Ömer Elçi
28 Ağustos 2012
Hintli ve yaşlı bir usta, çırağının sürekli her şeyden şikayet etmesinden bıkmıştı.
Bir gün çırağını tuz almaya gönderdi. Yaşamındaki her şeyden mutsuz olan çırak döndüğünde, yaşlı usta ona, bir avuç tuzu bir bardak suya atıp içmesini söyledi.
Çırak yaşlı adamın söylediğini yaptı ama içer içmez ağzındakileri tükürmeye başladı.“Tadı nasıl?” diye soran yaşlı adama öfkeyle “Acı!” diye cevap verdi. Usta gülümseyerek çırağını kolundan tuttu ve dışarı çıkardı. Sessizce az ilerideki gölün kıyısına götürdü ve çırağına bu kez de bir avuç tuzu göle atıp, gölden su içmesini söyledi. Söyleneni yapan çırak, ağzının kenarlarından akan suyu koluyla silerken, yaşlı adam aynı soruyu sordu: ”Tadı nasıl?”

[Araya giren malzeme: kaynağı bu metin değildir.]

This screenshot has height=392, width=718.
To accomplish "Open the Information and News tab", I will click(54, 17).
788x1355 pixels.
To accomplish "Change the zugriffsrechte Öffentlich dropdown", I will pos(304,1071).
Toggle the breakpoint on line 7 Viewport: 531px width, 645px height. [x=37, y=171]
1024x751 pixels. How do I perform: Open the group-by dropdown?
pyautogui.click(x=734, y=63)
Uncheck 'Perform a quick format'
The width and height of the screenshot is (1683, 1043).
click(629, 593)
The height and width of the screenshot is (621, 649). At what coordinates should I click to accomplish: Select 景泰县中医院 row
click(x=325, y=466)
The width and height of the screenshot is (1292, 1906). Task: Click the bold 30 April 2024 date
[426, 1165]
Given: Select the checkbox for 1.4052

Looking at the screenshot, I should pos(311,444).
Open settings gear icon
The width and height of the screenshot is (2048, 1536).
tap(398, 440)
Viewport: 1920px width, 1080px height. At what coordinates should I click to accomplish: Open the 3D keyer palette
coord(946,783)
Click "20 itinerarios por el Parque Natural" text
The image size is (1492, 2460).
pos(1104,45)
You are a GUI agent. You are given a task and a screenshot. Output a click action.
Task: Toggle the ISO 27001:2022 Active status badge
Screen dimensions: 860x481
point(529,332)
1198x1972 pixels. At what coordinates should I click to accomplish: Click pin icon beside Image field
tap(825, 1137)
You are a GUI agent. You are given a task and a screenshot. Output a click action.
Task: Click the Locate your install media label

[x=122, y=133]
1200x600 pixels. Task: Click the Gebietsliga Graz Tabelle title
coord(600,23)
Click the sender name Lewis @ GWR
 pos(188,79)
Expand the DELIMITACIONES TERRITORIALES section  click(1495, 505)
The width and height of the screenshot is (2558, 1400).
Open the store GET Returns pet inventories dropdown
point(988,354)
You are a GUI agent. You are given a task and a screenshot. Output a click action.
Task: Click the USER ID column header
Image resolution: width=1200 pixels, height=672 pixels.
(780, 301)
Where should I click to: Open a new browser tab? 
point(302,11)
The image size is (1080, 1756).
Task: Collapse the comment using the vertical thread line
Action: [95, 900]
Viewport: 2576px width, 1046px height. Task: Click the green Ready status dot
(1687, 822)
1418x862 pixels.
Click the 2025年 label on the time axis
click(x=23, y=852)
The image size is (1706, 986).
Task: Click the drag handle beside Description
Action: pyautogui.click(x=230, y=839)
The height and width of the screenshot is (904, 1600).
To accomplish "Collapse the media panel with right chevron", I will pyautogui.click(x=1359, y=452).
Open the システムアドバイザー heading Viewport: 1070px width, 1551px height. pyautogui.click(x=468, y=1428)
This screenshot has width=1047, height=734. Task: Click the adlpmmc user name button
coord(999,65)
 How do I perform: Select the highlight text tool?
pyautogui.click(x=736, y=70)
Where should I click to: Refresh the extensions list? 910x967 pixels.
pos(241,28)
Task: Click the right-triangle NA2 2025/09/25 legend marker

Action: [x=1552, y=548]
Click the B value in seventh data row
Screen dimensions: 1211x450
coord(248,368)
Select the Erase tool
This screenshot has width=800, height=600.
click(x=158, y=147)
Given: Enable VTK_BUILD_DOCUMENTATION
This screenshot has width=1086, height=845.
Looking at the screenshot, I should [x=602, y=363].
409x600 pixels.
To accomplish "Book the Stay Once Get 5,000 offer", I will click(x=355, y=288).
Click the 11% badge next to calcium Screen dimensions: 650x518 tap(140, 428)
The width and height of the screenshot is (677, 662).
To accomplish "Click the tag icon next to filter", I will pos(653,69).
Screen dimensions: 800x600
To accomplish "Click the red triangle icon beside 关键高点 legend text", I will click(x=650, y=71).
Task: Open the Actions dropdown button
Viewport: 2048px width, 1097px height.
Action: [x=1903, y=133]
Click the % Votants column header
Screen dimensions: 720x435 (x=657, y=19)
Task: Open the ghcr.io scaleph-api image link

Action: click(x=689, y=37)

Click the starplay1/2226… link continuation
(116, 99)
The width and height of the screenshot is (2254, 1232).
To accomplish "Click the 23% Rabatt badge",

“Ferahlatıcı” diye cevap verdi genç çırak.
“Tuzun tadını aldın mı?” diye sordu yaşlı adam.
“Hayır” diye cevapladı genç çırağı.
Bunun üzerine yaşlı adam,suyun yanına diz çökmüş olan çırağının yanına oturdu ve şöyle dedi:“Yaşamındaki ıstıraplar tuz gibidir, ne azdır, ne de çok. Istırabın miktarı hep aynıdır.
Ancak bu ıstırabın acılığı neyin içine konulduğuna bağlıdır. Istırabın olduğunda yapman gereken tek şey ıstırap veren şeyle ilgili hislerini genişletmektedir. Onun için sen de artık bardak olmayı bırak, göl olmaya çalış.”
***
Aborijinlerin duası:Seni ayakta tutmaya yetecek denli güzelliklerle dolu bir yaşam sürmeni dilerim. Aydınlık bir bakış açısına sahip olmana yetecek denli güneş diliyorum. Güneşi daha çok sevmene yetecek denli yağmur diliyorum.
Ruhunu canlı tutmaya yetecek denli mutluluk diliyorum.
İsteklerini tatmin etmeye yetecek denli kazanç diliyorum. Sahip olduğun her şeyi takdir etmene yetecek denli kayıp diliyorum. Son “Elveda”yı atlatmana yetecek denli
“Merhaba” diliyorum.
***
Köprü kuran adam
Boş bir yolda yürüyen yaşlı bir adam akşamın karanlık soğuğunda,
Geniş, derin, kocaman bir uçurum ile karşılaştı.
Alacakaranlıkta aştı uçurumu,
Ve o kasvetli akıntıda korkmadı,
Ama öbür yakada güvenliği bulunca,
Döndü ve bir köprü kurdu kabaran suları aşmak için.
“ıhtiyar” dedi ona eşlik eden cüce,
“Burada yaptığın işle güçle gücünü boş yere tükettin.
Yolculuğun bu gün sona erecek,
Ve bu yoldan bir daha geçmeyeceksin.
Sen zaten derin ve geniş uçurumu aştın.
Neden akşamın kabaran sularına karşı köprü kurarsın
Adam yaşlı ağarmış başını kaldırdı.
Dedi ki; “Dostum geçtiğim yolda,
Bu gün ardımdan bir genç yürüdü.
Ayakları onu da buraya getirecek.
Ve benim için bir hiç olan bu uçurum,
Belki o sarışın gence tuzak kuracak.
O da alacakaranlıkta geçecek buradan.
Dostum, o köprüyü onun için kurdum” ..
Will Allen Dromgoole
***
Akın Alıcı’nın (Epsilon yayınları) “Hayata yön veren öyküler “ yapıtından bölümleri Şanlıurfalı hemşerilerimle paylaşmak istedim.